Records for processing:
____________________
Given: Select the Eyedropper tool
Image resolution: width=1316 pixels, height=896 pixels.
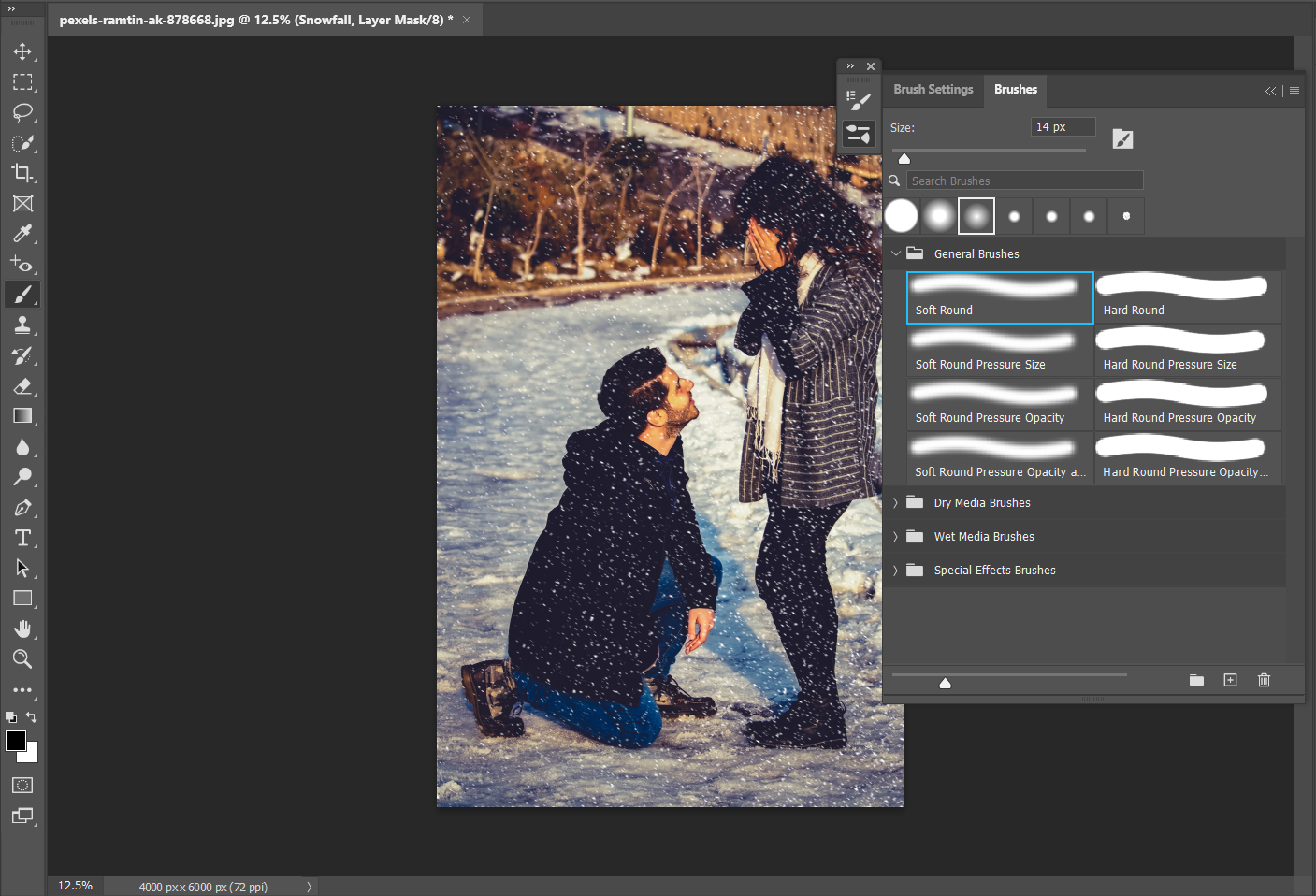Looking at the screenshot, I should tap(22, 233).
____________________
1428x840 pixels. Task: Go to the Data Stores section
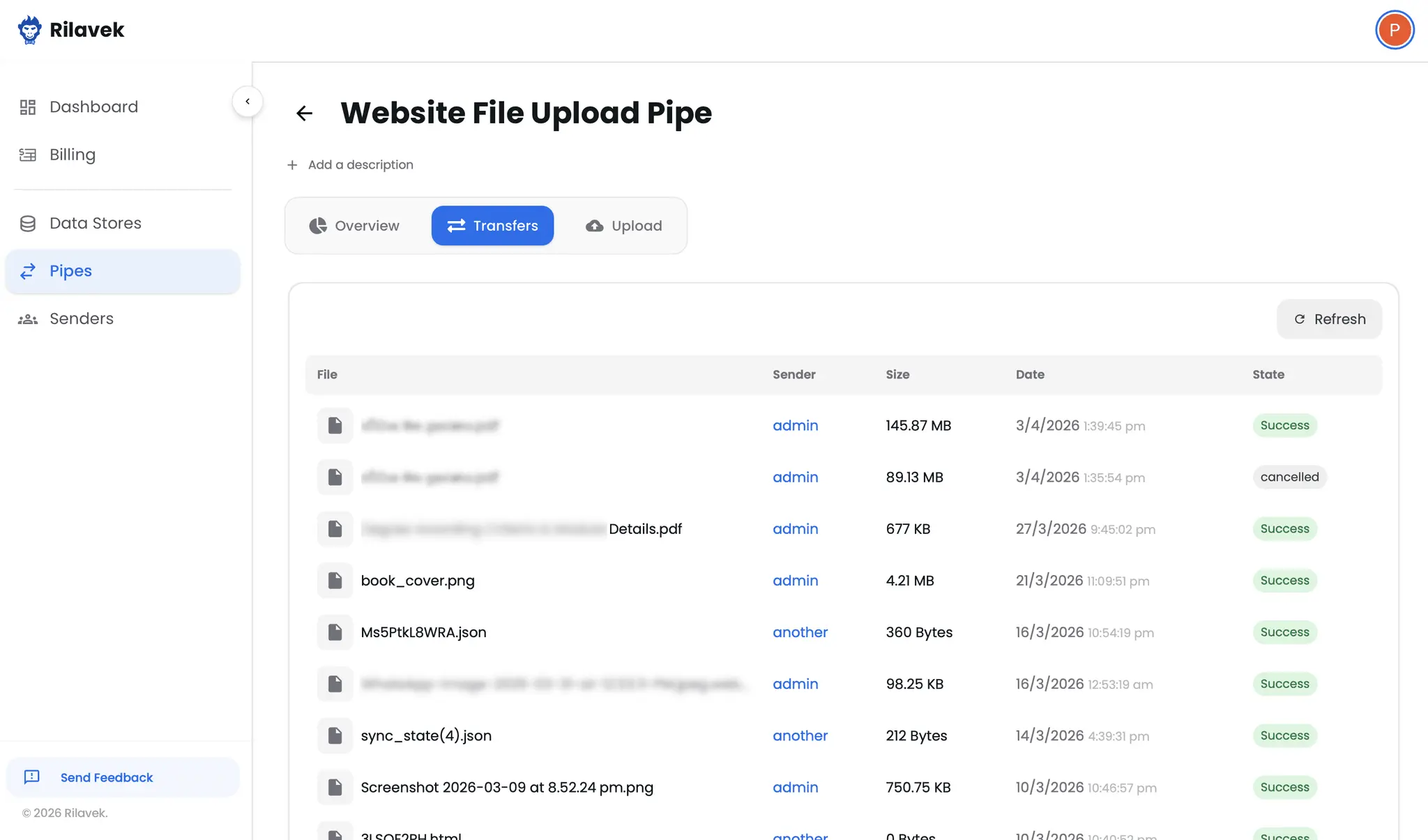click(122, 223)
____________________
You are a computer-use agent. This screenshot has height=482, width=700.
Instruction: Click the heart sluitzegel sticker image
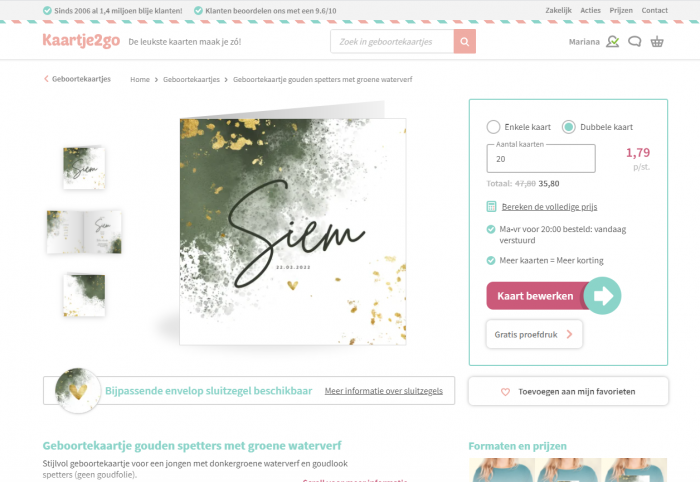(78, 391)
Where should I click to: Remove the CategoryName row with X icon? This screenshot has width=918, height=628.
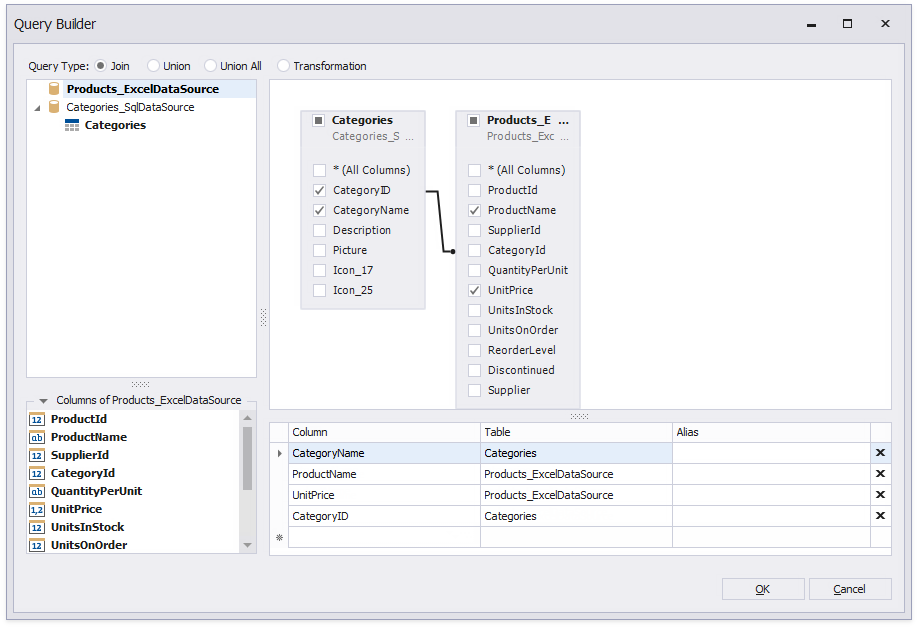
____________________
Lines with the string "This": pick each one out of the material and return it.

Exercise result:
You are a computer-use agent. This screenshot has height=482, width=700.
Where should I click to: Remove the CategoryName row with X icon? This screenshot has width=918, height=628.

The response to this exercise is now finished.